Not necessarily. In theory more channels (or a wider memory interface) should not increase memory latencies. It typically does because of the added complexity but there are some exceptions. Anandtech did some testig on ice lake vs cascade lake and found that going from 6 to 8 channels didn’t change the overall latency.
Moreover there are basically no direct DRAM memory accesses. Data will always be fetched (at least in Intel/AMD Caching strategies) in a whole cache line (typically 64 bytes/512 bits). A wider memory interface could even give better latencies because 64 bytes could be brought to cache in one DRAM access with 8 memory channels. Obviously that usually doesn’t work and more memory channels mostly add variance in latency.

Memory bandwidth isn’t all that important if the cache is good. The cache is quite good on Zen 3. Alder lake seems decent also. The latency goes up more than I expected when the ring gets a little loaded; that’s a weakness of multicore alder lake for sure.

I would say it’s actually the other way around. Caches nowadays aren’t actually that fast in terms of bandwidth or throughput (they don’t have to) - at least for a single core.
I mean from Cache to Register you usually just get 64 bits/ 8bytes. Even if you fetched at 5GHz that would just be about 40GB/s.
Caches are more about latencies. You’re trying to improve the access times not the overall bandwidth. Having large caches can be good (it actually can make performance worse in some applications - I’m currently reviewing a paper that found applications where these caches can actually make performance worse).
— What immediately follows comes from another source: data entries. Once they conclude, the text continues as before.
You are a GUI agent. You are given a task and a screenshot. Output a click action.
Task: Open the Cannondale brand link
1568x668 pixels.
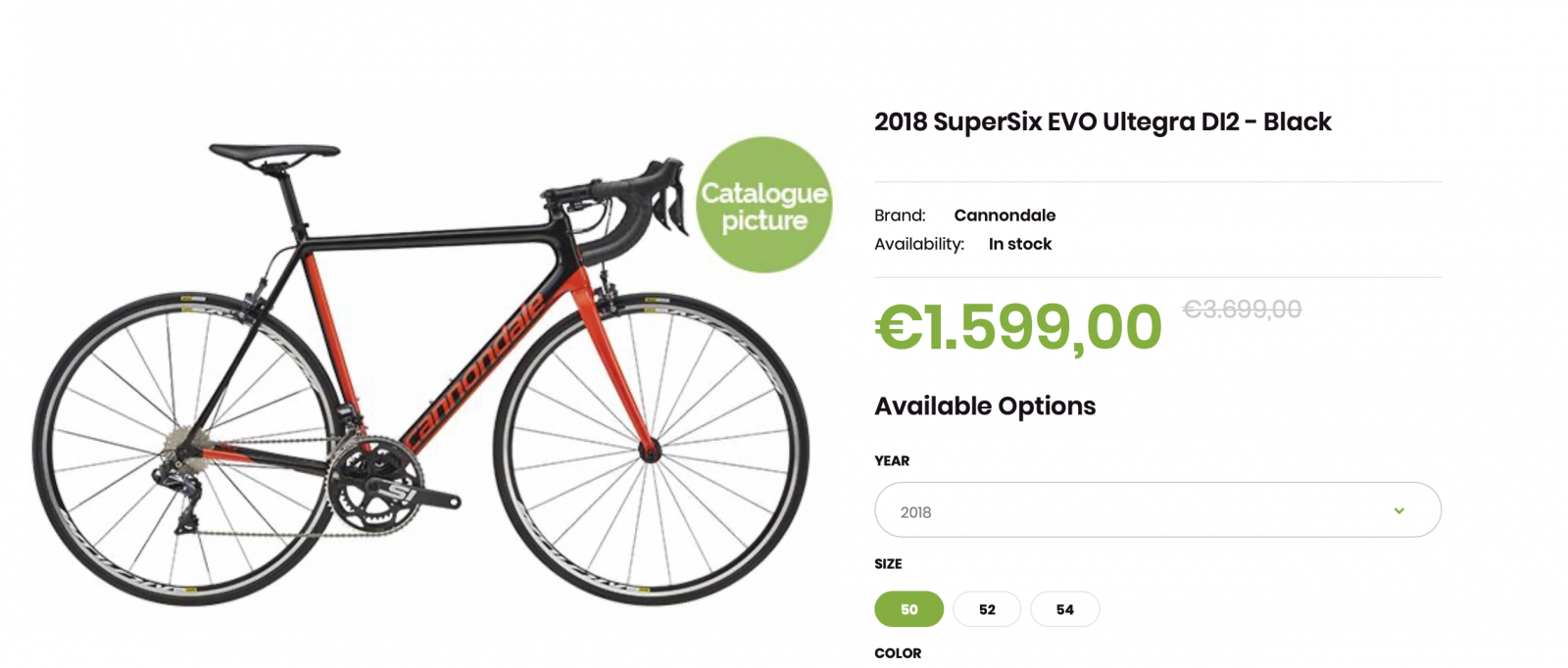[1004, 215]
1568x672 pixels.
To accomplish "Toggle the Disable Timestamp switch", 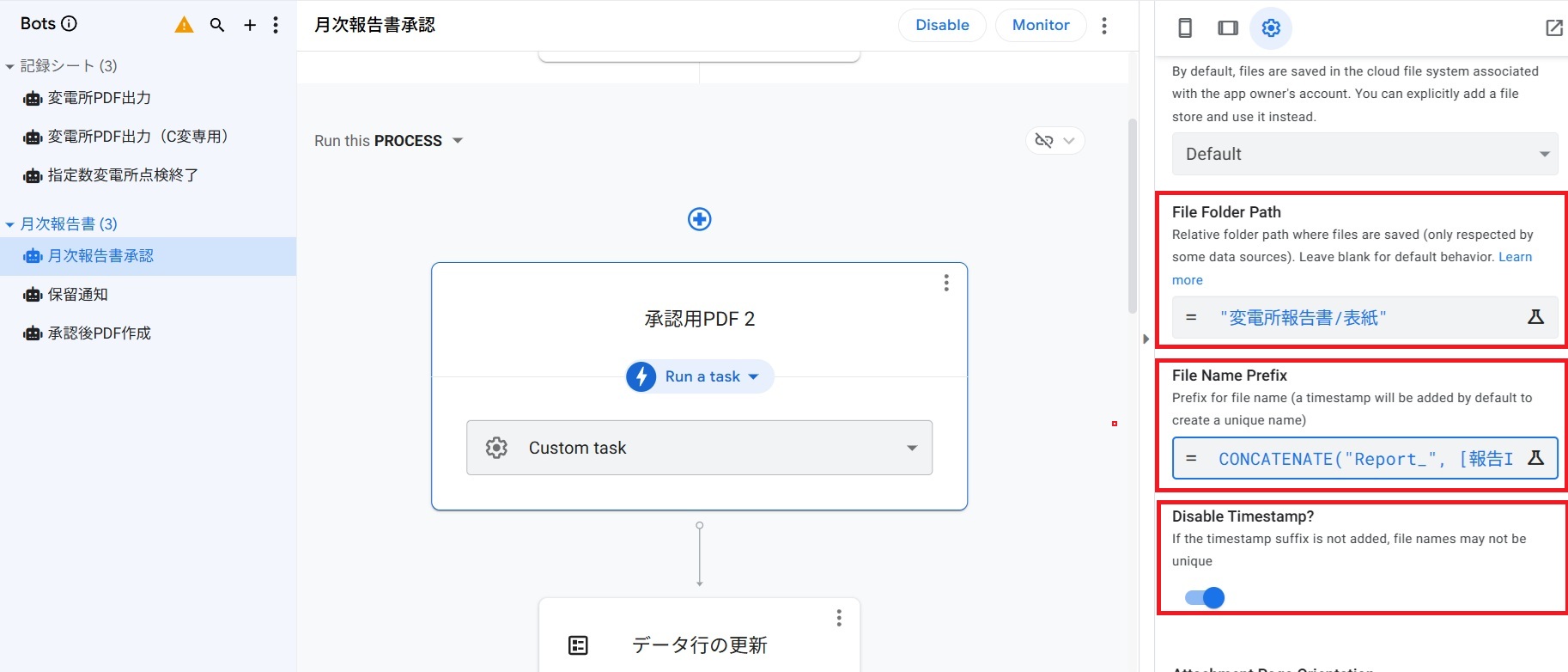I will [x=1205, y=597].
I expected the m1 to have superiority in latency. It does niot.

Did you do some testing on that? I haven’t got the chance to dig a bit deeper but my first guess would be LPDDR5. At least for previous generations of DRAM the LPDDR variants had a lot worse latencies than the non LP variants. Could it be the LPDDR RAM that is causing the higher latencies?
I’m very exited about the M1 family I’m looking forward to do some testing on my own. I really would like to do some testing with these devices. But I have to work an Milan and Ampere first (could be worse, I know )

faizoff · November 29, 2021, 7:49pm

Very interesting discussion that I’ll be following. In comparison to the listed above scenarios and scientific usage, my purpose for the 5950X pales. I bought the 5950x mainly because I was coming off a decade old i5 2500k and wanted to upgrade with the intention that this should last me another 10 years or so.

I do a lot of transcoding for home media consumption and now am starting to get into the weeds of tweaking these processes. After jumping into the world of 4k media, transcoding a 50-60GB mkv file has become quite a task. The 5950x can crush those files in about an hour or so compared to 20+hours on the previous i5.

I had the 2700x for a few months prior to getting the 5950x and there’s another small usage I’ve found the 16 cores helps. When using DaVinci Resolve the transcoding time is much faster on the 16 core CPU even though Resolve is a GPU heavy program.

So while not so significant in the grand scheme of things, I am making use of my 16 core machine as much as I can. I also run a few VMs so I’m sure that helps. Pair it with some 64 GB RAM at 3200 CL16, I seem to be utilizing it fair bit, though nothing near its potential I suppose.

system · August 30, 2022, 1:49pm

This topic was automatically closed 273 days after the last reply. New replies are no longer allowed.